» ЗАДАНИЕ 1: Пожалуйста, процитируйте отрывок о поэзии Самойлова от «Не хочу выстраивать» до «(Мнение Пушкина)».
» ЗАДАНИЕ 2: Подсчитайте строки, в которых встречается слово «Click». В ответе укажите только число.

» ОТРЫВОК:

====================

Не хочу выстраивать иерархию, хвалить за проницательность, порицать за пустословие с благими намерениями (увы, такого было больше чем достаточно), вступать в полемику (диалог с коллегами минимизирован и в основной части книги). Лучший анализ поэзии (не только поэтики!) Самойлова, на мой взгляд, был сделан им самим в автопародии. Поскольку этот шедевр после первой публикации на шестнадцатой, юмористической, полосе «Литературной газеты» от 4 января 1978 года был напечатан лишь однажды [244–245], долгом своим почитаю привести его полностью. Благо, не велик. Надеюсь, издатели простят мне этот транжирский ход. И вовсе без комментариев, ибо однажды их уже выдал [Немзер, 2011].

Собачий вальс
(Из поэмы «Филей»)

Не пой, красавица…

(Мнение Пушкина)

 
Собака пела. (Та, что у попа
Была собакой. Но не в этом дело.)
Слегка смеркалось. И собака пела.
Возможно, потому, что мясо съела.
И поп о ней подумал:
«Не глупа!
Конечно, дрянь! Но голос – адамант.

====================

» СТРОКИ:
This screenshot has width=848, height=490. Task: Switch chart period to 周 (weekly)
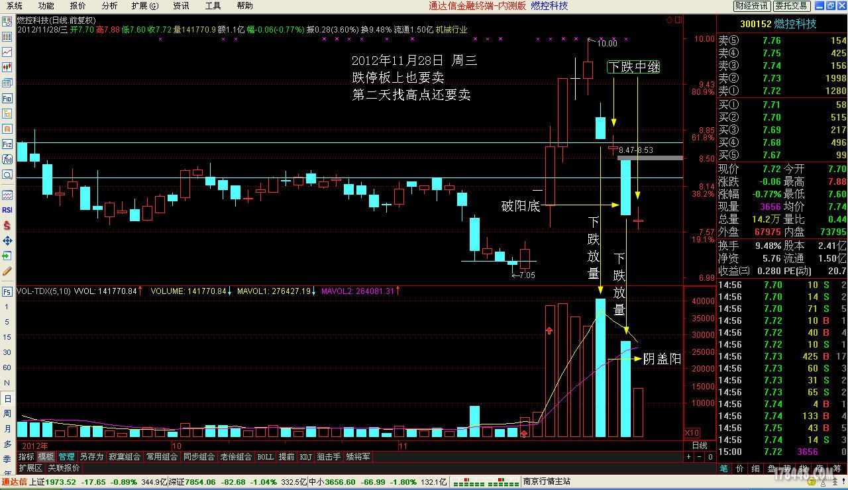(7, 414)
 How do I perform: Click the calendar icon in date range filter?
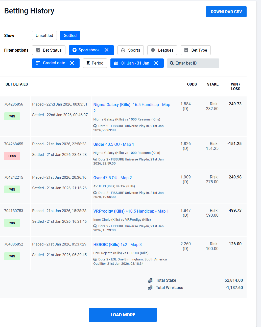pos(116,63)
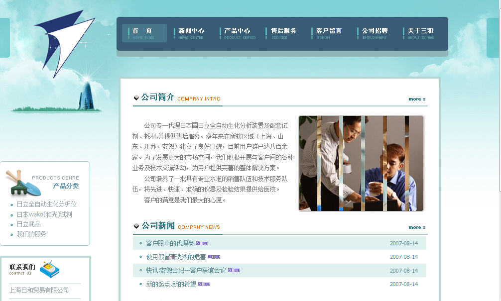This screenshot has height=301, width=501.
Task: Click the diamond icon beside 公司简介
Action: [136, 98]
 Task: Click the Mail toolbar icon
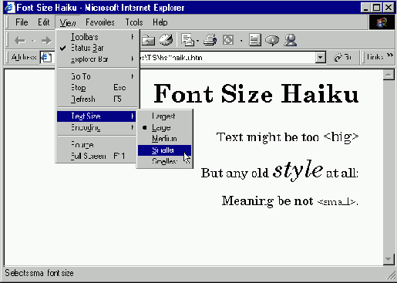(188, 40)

====================

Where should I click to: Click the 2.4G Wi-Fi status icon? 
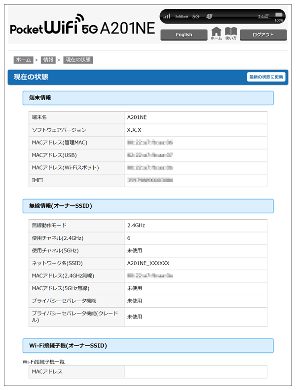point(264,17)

====================

» ОТВЕТ 1:
Не хочу выстраивать иерархию, хвалить за проницательность, порицать за пустословие с благими намерениями (увы, такого было больше чем достаточно), вступать в полемику (диалог с коллегами минимизирован и в основной части книги). Лучший анализ поэзии (не только поэтики!) Самойлова, на мой взгляд, был сделан им самим в автопародии. Поскольку этот шедевр после первой публикации на шестнадцатой, юмористической, полосе «Литературной газеты» от 4 января 1978 года был напечатан лишь однажды [244–245], долгом своим почитаю привести его полностью. Благо, не велик. Надеюсь, издатели простят мне этот транжирский ход. И вовсе без комментариев, ибо однажды их уже выдал [Немзер, 2011].

Собачий вальс
(Из поэмы «Филей»)

Не пой, красавица…

(Мнение Пушкина)

» ОТВЕТ 2: 4